═══ MATERIAL SHOWN

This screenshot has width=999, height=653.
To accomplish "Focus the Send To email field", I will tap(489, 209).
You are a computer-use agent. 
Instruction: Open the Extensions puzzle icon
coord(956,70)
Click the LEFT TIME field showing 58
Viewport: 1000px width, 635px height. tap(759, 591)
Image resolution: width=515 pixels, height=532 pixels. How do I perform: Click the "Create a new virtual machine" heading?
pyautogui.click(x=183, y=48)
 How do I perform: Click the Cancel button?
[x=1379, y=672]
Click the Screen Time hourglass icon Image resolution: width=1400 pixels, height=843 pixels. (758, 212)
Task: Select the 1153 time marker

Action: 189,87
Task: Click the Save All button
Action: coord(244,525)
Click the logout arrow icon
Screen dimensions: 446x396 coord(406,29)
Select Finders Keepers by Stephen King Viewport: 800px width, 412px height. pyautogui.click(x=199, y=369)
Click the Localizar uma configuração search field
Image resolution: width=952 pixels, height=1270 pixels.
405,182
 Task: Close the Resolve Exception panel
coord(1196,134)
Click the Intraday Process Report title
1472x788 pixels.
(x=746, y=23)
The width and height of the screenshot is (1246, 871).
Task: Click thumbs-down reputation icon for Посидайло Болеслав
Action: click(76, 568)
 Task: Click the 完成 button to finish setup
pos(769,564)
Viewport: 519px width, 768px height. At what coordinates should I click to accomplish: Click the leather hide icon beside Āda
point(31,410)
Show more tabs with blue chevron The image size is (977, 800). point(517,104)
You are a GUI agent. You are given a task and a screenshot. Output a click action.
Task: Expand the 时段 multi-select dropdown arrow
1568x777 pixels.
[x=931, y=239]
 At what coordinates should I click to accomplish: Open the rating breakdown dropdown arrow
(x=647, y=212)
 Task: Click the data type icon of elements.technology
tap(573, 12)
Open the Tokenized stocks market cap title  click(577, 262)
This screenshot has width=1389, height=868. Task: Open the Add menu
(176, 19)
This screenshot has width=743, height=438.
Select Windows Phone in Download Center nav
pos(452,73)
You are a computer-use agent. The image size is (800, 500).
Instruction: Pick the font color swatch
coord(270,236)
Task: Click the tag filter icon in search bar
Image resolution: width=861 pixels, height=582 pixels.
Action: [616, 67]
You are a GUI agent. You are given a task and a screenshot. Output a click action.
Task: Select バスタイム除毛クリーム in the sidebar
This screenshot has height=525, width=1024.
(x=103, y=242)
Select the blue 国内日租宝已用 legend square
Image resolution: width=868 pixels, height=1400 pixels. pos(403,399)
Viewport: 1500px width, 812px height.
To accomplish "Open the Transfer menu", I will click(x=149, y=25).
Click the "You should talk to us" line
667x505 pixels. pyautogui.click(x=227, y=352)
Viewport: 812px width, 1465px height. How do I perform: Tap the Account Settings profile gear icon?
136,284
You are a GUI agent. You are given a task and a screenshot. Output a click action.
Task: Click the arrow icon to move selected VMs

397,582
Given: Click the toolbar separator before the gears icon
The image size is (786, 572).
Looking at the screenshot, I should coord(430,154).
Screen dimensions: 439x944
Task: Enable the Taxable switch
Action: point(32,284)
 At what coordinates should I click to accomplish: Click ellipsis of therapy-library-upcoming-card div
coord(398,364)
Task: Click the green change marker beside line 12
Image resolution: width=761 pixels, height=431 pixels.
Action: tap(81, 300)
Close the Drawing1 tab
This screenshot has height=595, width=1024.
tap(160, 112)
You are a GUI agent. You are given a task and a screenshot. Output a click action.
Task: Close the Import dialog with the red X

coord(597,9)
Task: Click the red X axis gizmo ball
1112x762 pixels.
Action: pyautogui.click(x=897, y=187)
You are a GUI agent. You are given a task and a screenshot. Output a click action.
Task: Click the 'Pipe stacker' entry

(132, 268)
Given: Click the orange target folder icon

══════

## EXERCISE PROMPT
Reproduce the material above, keeping every line intact.

## OUTPUT BELOW
This screenshot has width=999, height=653.
To accomplish "Focus the Send To email field", I will tap(489, 209).
You are a computer-use agent. 
Instruction: Open the Extensions puzzle icon
coord(956,70)
Click the LEFT TIME field showing 58
Viewport: 1000px width, 635px height. tap(759, 591)
Image resolution: width=515 pixels, height=532 pixels. How do I perform: Click the "Create a new virtual machine" heading?
pyautogui.click(x=183, y=48)
 How do I perform: Click the Cancel button?
[x=1379, y=672]
Click the Screen Time hourglass icon Image resolution: width=1400 pixels, height=843 pixels. (758, 212)
Task: Select the 1153 time marker

Action: 189,87
Task: Click the Save All button
Action: coord(244,525)
Click the logout arrow icon
Screen dimensions: 446x396 coord(406,29)
Select Finders Keepers by Stephen King Viewport: 800px width, 412px height. pyautogui.click(x=199, y=369)
Click the Localizar uma configuração search field
Image resolution: width=952 pixels, height=1270 pixels.
405,182
 Task: Close the Resolve Exception panel
coord(1196,134)
Click the Intraday Process Report title
1472x788 pixels.
(x=746, y=23)
The width and height of the screenshot is (1246, 871).
Task: Click thumbs-down reputation icon for Посидайло Болеслав
Action: click(76, 568)
 Task: Click the 完成 button to finish setup
pos(769,564)
Viewport: 519px width, 768px height. At what coordinates should I click to accomplish: Click the leather hide icon beside Āda
point(31,410)
Show more tabs with blue chevron The image size is (977, 800). point(517,104)
You are a GUI agent. You are given a task and a screenshot. Output a click action.
Task: Expand the 时段 multi-select dropdown arrow
1568x777 pixels.
[x=931, y=239]
 At what coordinates should I click to accomplish: Open the rating breakdown dropdown arrow
(x=647, y=212)
 Task: Click the data type icon of elements.technology
tap(573, 12)
Open the Tokenized stocks market cap title  click(577, 262)
This screenshot has width=1389, height=868. Task: Open the Add menu
(176, 19)
This screenshot has width=743, height=438.
Select Windows Phone in Download Center nav
pos(452,73)
You are a computer-use agent. The image size is (800, 500).
Instruction: Pick the font color swatch
coord(270,236)
Task: Click the tag filter icon in search bar
Image resolution: width=861 pixels, height=582 pixels.
Action: [616, 67]
You are a GUI agent. You are given a task and a screenshot. Output a click action.
Task: Select バスタイム除毛クリーム in the sidebar
This screenshot has height=525, width=1024.
(x=103, y=242)
Select the blue 国内日租宝已用 legend square
Image resolution: width=868 pixels, height=1400 pixels. pos(403,399)
Viewport: 1500px width, 812px height.
To accomplish "Open the Transfer menu", I will click(x=149, y=25).
Click the "You should talk to us" line
667x505 pixels. pyautogui.click(x=227, y=352)
Viewport: 812px width, 1465px height. How do I perform: Tap the Account Settings profile gear icon?
136,284
You are a GUI agent. You are given a task and a screenshot. Output a click action.
Task: Click the arrow icon to move selected VMs

397,582
Given: Click the toolbar separator before the gears icon
The image size is (786, 572).
Looking at the screenshot, I should coord(430,154).
Screen dimensions: 439x944
Task: Enable the Taxable switch
Action: point(32,284)
 At what coordinates should I click to accomplish: Click ellipsis of therapy-library-upcoming-card div
coord(398,364)
Task: Click the green change marker beside line 12
Image resolution: width=761 pixels, height=431 pixels.
Action: tap(81, 300)
Close the Drawing1 tab
This screenshot has height=595, width=1024.
tap(160, 112)
You are a GUI agent. You are given a task and a screenshot. Output a click action.
Task: Close the Import dialog with the red X

coord(597,9)
Task: Click the red X axis gizmo ball
1112x762 pixels.
Action: pyautogui.click(x=897, y=187)
You are a GUI agent. You are given a task and a screenshot. Output a click action.
Task: Click the 'Pipe stacker' entry

(132, 268)
Given: Click the orange target folder icon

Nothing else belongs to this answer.